▸ **EXERCISE BRIEF**: Only the pictures are to be left out; the listing itself is repeated exactly.
□ □ □
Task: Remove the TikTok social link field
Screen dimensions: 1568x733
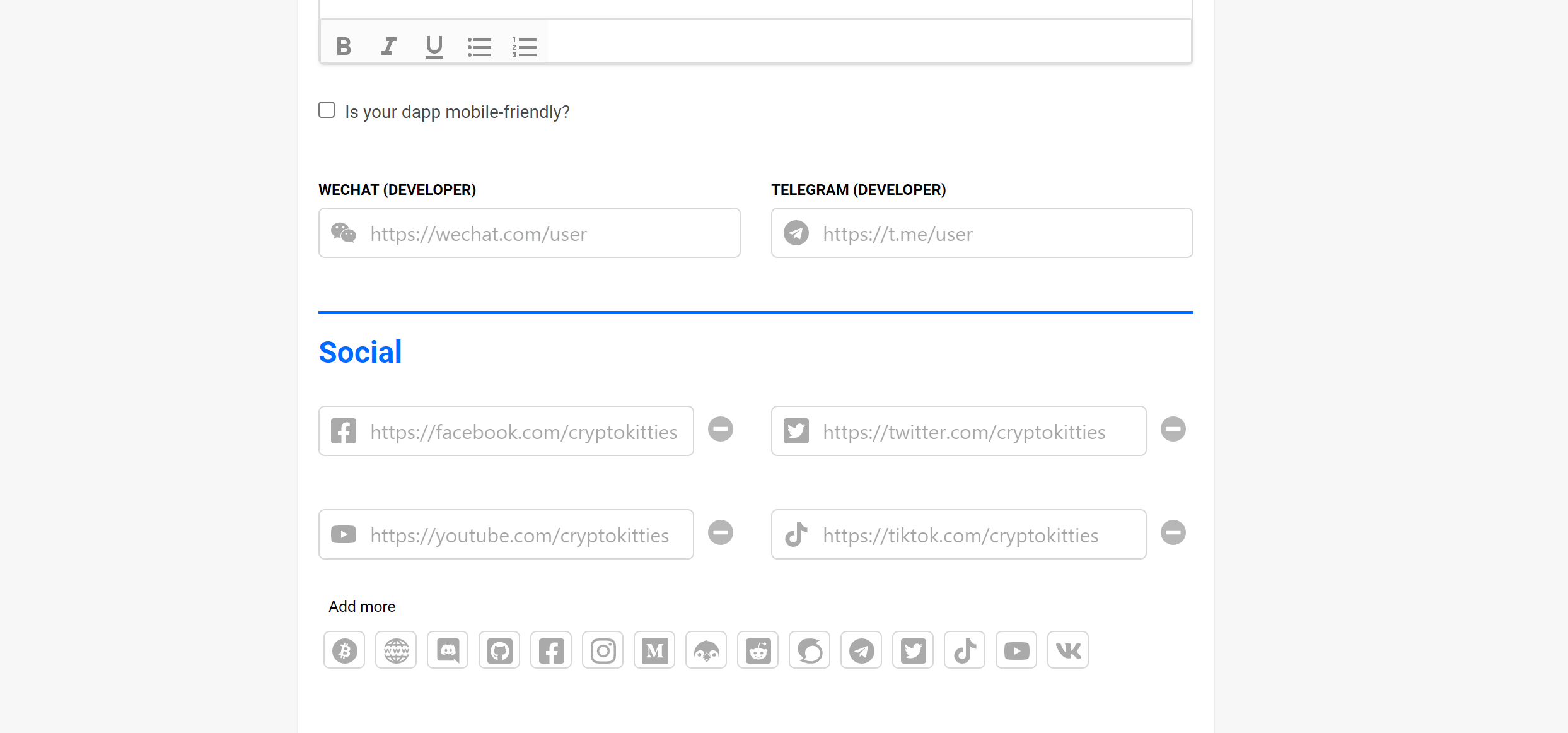Action: (x=1173, y=533)
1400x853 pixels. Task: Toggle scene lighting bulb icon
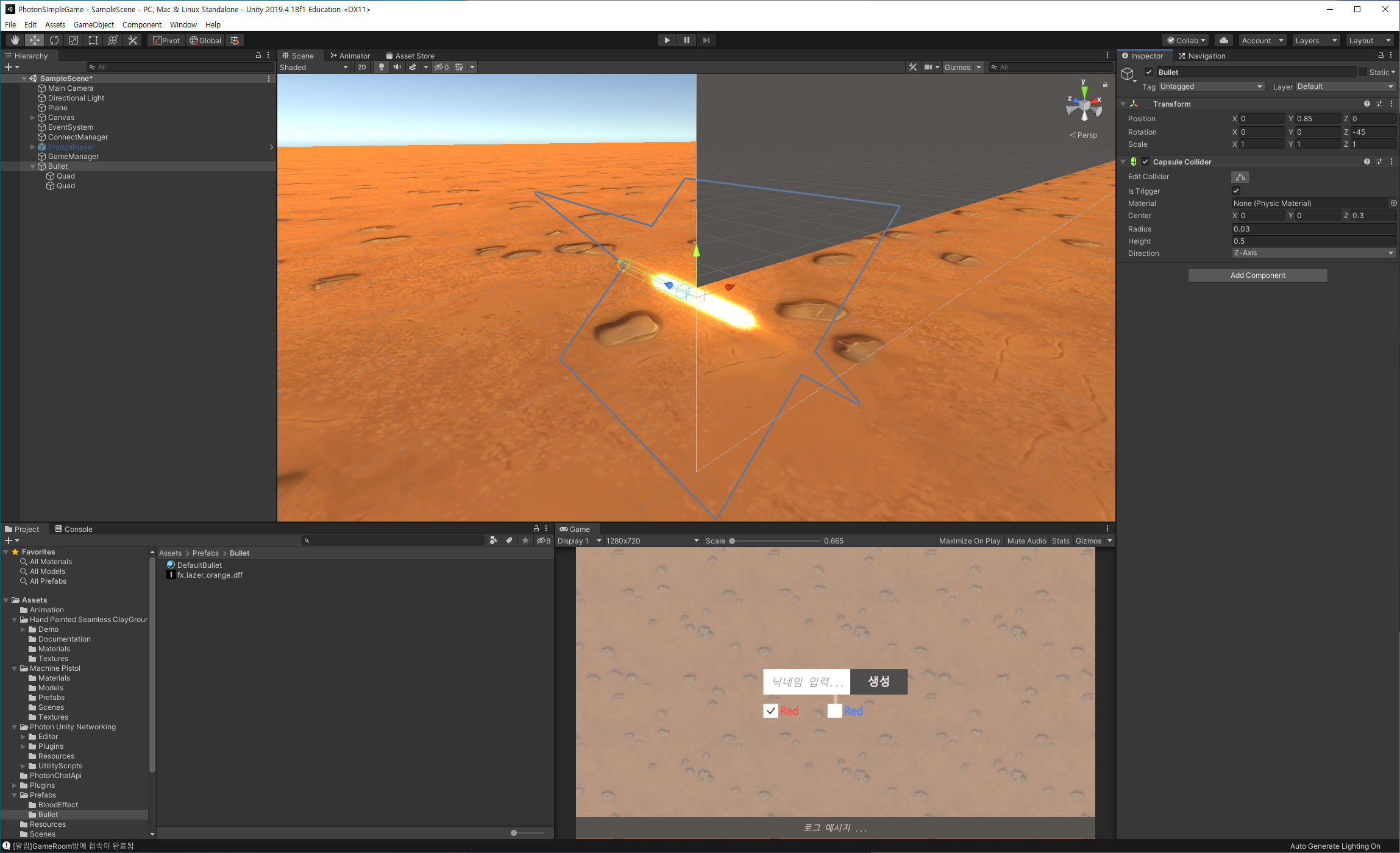coord(382,67)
□ □ □
▸ **EXERCISE RESPONSE**:
Task: Remove the TikTok social link field
Screen dimensions: 1568x733
Action: (x=1173, y=533)
1400x853 pixels. Task: Toggle scene lighting bulb icon
coord(382,67)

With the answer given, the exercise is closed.